# Ratio between number of compositions and partitions of an integer $n$ into $k$ parts

Let $$p_k(n)$$ denote the number of partitions of $$n$$ into exactly $$k$$ parts. It is known that $$p_k(n)$$ satisfies the recurrence

$$p_k(n) = p_{k-1}(n-1) + p_k(n-k)$$,

where $$p_k(n)=0$$ for $$k>n$$, $$p_n(n)=1$$, and $$p_1(n)=1$$. It is also known that there are $$\binom{n-1}{k-1}$$ compositions of $$n$$ into $$k$$ parts. Clearly, $$p_k(n) \leq \binom{n-1}{k-1}$$. Let $$c(n,k)>0$$ be a positive constant such that $$c(n,k)\cdot p_k(n) \leq \binom{n-1}{k-1}$$.

What are known upper bounds for the value of $$c(n,k)$$? I'm looking for a tight upper bound such that $$c(n,k)\cdot p_k(n)$$ does not exceed $$\binom{n-1}{k-1}$$.

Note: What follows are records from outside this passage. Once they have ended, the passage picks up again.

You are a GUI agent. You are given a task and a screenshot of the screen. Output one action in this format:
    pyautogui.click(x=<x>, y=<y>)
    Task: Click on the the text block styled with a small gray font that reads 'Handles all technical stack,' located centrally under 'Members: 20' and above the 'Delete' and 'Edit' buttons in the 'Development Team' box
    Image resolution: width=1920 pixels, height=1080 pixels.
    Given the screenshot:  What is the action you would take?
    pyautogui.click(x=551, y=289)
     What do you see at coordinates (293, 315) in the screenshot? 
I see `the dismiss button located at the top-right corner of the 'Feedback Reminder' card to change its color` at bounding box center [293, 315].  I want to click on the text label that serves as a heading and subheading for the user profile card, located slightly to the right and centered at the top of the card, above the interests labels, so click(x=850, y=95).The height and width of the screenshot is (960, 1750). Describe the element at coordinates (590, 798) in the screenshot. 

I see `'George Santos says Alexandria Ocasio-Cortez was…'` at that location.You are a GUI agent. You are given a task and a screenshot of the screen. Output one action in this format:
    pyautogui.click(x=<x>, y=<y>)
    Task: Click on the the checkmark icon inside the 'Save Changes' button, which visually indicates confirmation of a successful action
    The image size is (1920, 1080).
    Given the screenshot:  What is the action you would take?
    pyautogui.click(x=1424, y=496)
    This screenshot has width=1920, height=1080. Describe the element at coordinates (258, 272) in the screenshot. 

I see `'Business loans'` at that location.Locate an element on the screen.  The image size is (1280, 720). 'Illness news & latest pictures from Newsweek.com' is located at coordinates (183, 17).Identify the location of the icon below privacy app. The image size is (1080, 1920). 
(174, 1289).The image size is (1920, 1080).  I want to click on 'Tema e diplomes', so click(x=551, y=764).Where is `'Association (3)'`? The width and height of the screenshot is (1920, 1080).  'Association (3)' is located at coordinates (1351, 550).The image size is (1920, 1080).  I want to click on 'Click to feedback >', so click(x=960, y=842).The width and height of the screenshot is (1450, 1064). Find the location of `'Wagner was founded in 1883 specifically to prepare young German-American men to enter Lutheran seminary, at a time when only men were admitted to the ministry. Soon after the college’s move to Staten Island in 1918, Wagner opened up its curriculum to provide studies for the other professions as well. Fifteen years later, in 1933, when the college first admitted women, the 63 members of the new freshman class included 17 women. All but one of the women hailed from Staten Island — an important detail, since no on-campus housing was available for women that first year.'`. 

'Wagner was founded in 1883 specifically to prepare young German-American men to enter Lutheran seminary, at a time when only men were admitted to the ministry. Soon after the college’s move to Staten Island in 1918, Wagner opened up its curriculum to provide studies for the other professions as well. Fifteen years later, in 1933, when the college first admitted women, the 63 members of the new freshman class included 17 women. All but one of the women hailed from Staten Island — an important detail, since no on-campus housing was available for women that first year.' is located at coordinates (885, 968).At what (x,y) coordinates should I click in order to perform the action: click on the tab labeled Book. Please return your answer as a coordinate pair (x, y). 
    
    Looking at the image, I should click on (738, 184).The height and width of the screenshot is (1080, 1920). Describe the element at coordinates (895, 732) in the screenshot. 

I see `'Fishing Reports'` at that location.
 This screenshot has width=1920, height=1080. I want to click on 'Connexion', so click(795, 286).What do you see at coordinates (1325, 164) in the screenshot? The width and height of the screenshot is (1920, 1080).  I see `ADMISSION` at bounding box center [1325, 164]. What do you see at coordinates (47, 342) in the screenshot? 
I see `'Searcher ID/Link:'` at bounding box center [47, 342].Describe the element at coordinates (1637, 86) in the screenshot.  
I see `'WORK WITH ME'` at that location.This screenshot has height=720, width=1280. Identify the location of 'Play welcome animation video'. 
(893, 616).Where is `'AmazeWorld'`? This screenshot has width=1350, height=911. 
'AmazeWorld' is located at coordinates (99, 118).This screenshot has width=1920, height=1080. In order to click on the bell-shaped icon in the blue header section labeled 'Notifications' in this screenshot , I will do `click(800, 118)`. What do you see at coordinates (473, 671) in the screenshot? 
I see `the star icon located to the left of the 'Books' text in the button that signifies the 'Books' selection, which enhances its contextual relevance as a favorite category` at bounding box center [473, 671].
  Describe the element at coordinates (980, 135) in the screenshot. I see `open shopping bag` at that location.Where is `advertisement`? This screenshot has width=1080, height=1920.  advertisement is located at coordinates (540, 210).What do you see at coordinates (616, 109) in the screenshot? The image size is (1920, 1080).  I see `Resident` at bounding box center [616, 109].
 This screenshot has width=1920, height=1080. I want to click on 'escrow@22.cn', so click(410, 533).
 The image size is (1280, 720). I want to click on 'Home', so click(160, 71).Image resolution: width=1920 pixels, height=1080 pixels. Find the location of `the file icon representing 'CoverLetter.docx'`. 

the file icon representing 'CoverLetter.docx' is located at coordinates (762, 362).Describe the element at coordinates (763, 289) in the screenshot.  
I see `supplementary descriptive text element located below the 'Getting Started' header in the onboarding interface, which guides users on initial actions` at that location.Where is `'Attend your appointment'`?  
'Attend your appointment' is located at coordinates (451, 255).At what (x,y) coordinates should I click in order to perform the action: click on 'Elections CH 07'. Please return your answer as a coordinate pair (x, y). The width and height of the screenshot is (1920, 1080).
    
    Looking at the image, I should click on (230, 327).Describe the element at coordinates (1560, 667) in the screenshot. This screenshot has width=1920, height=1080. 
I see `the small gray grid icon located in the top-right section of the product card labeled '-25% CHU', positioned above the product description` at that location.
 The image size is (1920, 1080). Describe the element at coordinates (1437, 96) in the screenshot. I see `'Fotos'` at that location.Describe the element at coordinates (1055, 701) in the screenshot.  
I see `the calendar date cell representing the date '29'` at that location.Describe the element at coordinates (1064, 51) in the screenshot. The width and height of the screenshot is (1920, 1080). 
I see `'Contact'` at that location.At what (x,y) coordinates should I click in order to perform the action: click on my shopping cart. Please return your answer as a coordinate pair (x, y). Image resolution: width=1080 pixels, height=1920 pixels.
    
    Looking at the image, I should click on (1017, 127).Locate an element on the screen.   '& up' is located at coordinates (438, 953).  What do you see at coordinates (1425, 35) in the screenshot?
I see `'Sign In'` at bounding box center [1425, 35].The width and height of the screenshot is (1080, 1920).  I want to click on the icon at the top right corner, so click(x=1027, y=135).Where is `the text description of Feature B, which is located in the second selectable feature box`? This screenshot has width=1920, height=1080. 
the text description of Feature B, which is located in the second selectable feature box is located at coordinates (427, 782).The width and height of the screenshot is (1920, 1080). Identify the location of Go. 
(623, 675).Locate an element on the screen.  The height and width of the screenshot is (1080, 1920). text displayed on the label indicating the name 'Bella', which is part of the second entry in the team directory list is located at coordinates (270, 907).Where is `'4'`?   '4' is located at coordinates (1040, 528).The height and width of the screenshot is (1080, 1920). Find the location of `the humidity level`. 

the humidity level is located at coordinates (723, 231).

I have read about upper bounds for $$p_k(n)$$. However, some of these are greater than $$\binom{n-1}{k-1}$$, which is not desirable.

EDIT: early replies of $$k!$$ led me to edit this question.

• The ratio is certainly bounded above by $k!$, since the map (from the set of compositions to the set of partitions) given by sorting each composition is at most $k!$-to-$1$. – Greg Martin Feb 20 at 2:21

The upper bound for the ratio is $$k!$$, which is approached as $$n$$ increases without limit.

For example:

• $$p_5(10000)= 3475694791250$$
• $${9999 \choose 4}=416250145812501$$
• making the ratio about $$119.76$$
• compared with $$5!=120$$

$$k!$$ is a an upper bound because you can order the $$k$$ parts of the partition in no more than $$k!$$ different ways to make different compositions; exactly $$k!$$ ways if all the parts are distinct but fewer if some are equal.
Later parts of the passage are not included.